Arkham wasn’t in the grip of a disease, but the unspoken fear that hid in plain sight behind its inhabitants’ eyes was all too apparent to Finn. Nobody was speaking of it, but everywhere he went he saw people go about their business with unaccustomed speed, refusing to linger where once they might have stopped to gossip about the weather, an upcoming fair, the latest church choir, or some other refuge of normality.

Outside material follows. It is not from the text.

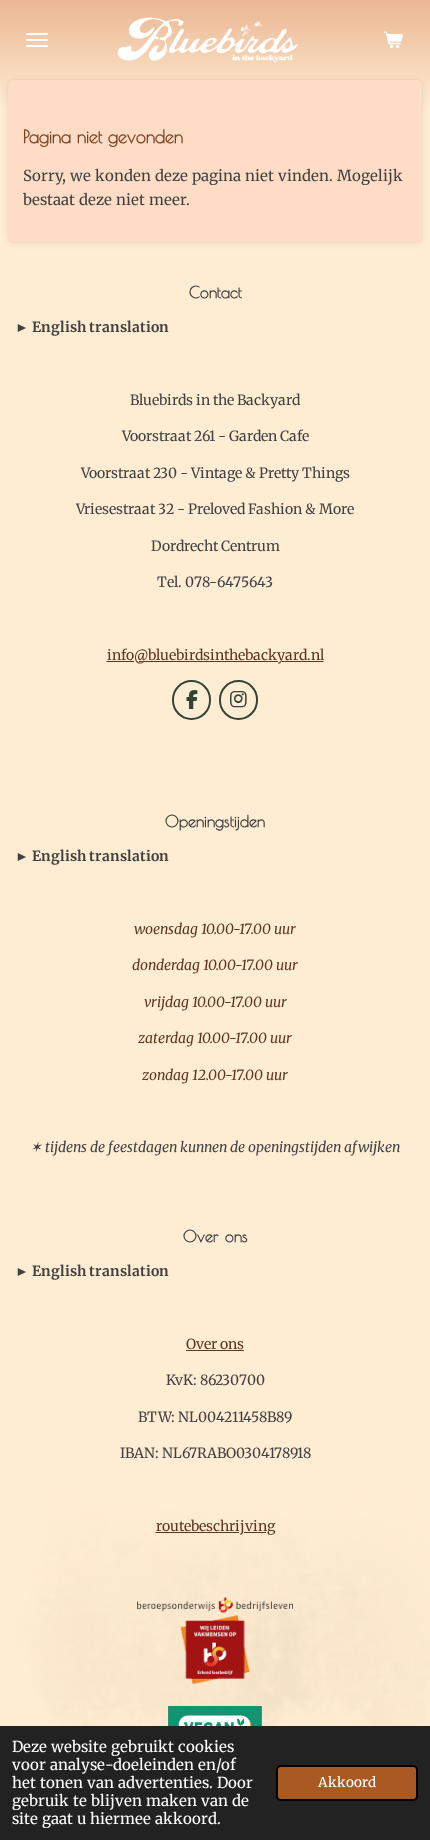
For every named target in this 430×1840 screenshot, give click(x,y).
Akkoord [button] (347, 1782)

The streets around the schools were quiet, like the kids had been taken out of classes by scared parents, and the playgrounds were empty at recess. The teachers were keeping those few kids they had in class indoors, fearing something unutterable might happen were they to be left outside for even a moment. The town was quiet, weirdly so. Even the birds seemed to know something was wrong, keeping silent and close to their nests rather than venturing into the tainted sky above Arkham.

Finding those bodies under the bridge had scared the bejesus out of Arkham’s inhabitants. It was the final straw that had forced them to finally admit there was something unwholesome lurking beneath the carefully maintained New England façade. The surface had cracked, and Finn had seen dozens of cars and trucks hit the road by way of the turnpikes heading toward Boston and Essex. Some of those people would be back, some wouldn’t, but none of those who left could meet the eyes of those who remained behind. To flee was cowardice, but to stay was more than many could bear.